Tonight I met with my classics book club to discuss Pride and Prejudice. (I love having an excuse to ignore dishes sitting in the sink and read all afternoon, which is what I did two days in a row in order to get this book done!) This was a familiar story as I had read the book previously and had watched every movie based on this book at least twice. The appeal of this story is that its characters, tension, wit and humor never grow old.
I instantly sympathized with Elizabeth who is a lively and intelligent, yet flawed soul. While Elizabeth's mother wants to see all of her daughters married to wealthy men, Elizabeth is more interested in living authentically. She loves people for who they are, not for what their status in life is. She wants happiness for herself and her sister Jane. She wants to be judged on her own merits, and not based on her embarrassing family members or her social status and wealth, or lack thereof.
There are many obstacles standing in her way--her family, the social customs and mores of society, and her own prejudices and quick-to-judge temperament. Elizabeth remains true to herself and, in the end, gets the man of course.

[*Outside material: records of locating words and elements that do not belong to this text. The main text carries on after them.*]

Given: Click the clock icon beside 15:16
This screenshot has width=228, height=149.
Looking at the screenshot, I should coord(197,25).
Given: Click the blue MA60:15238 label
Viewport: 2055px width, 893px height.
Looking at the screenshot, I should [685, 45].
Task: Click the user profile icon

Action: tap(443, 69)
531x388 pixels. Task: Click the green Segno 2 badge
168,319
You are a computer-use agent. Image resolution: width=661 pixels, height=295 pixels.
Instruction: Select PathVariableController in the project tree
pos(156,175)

Honestly, I think that if all of the people in Pride and Prejudice had been gainfully employed, not even half of the drama would have happened. That's what you get when you sit around all day and stew over things and have time to write all those long letters.

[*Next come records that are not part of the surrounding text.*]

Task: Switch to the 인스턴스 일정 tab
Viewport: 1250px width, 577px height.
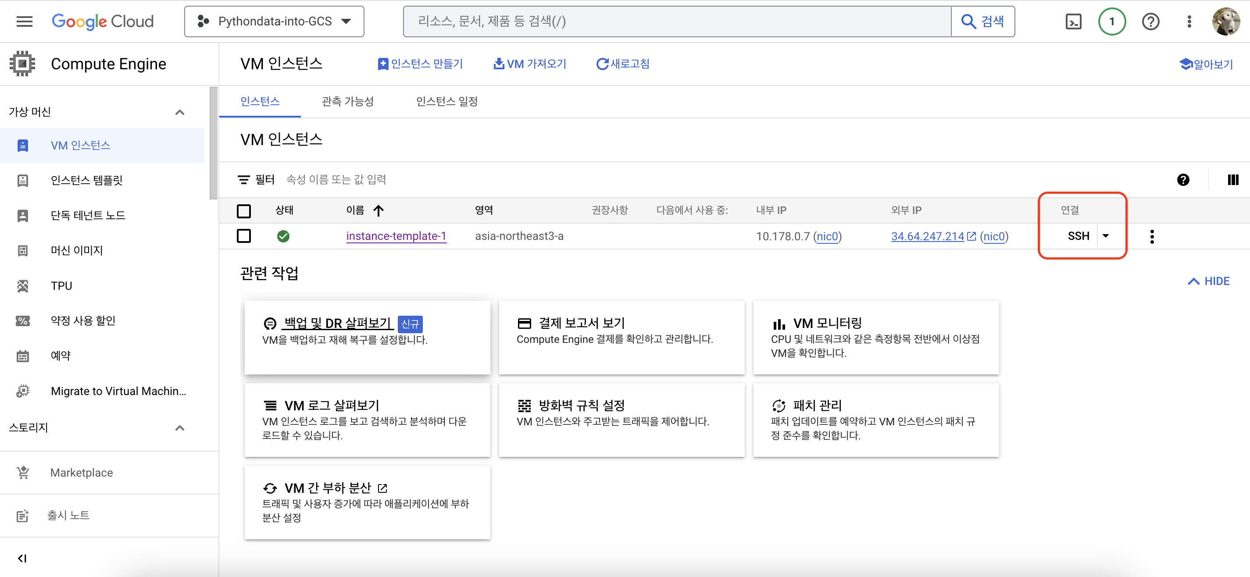Action: [x=446, y=101]
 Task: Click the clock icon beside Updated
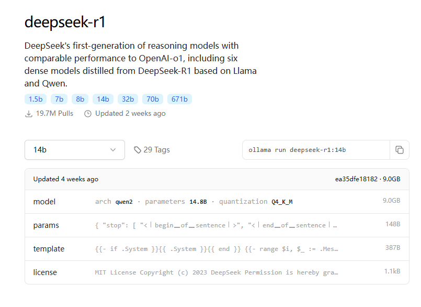(x=88, y=114)
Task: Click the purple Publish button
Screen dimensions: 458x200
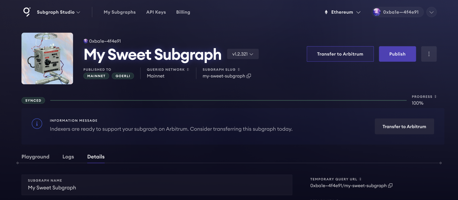Action: [x=397, y=54]

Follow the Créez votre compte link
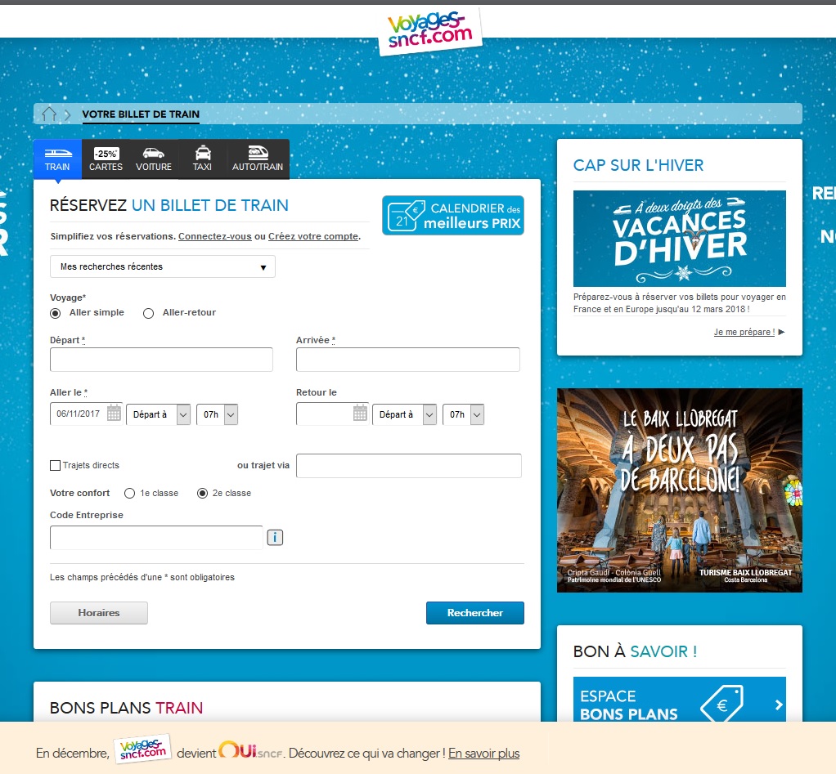click(313, 236)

We talked about whether Charlotte Lucas was right to marry Mr. Collins, whether Mr. Bennett was a good husband/father, whether people change over time or essentially remain as they always were, and whether it is acceptable to intervene and tell a friend when you think they are making a big mistake romantically. We also talked about the reaction of the family (and society) to Lydia running off with Wickham and whether we would want our daughter marrying such a man if we were in that situation (personally, I would say NO!). All in all, it was a good discussion.
One complaint I have is that the book ends too happily to be realistic. Perhaps Austen made all her books end with such perfection and happiness so that she could live vicariously through her heroines, as there was no fairytale ending in her own life.
So far we have read Don Quixote, Pilgrim's Progress, Gulliver's Travels, and now Pride and Prejudice. Oliver Twist is next. After that only 26 books to go before we are done with the novels' genre in Bauer's book! By the time my kids are in high school, maybe I will feel that I have a handle on classic literature! My fingers are crossed.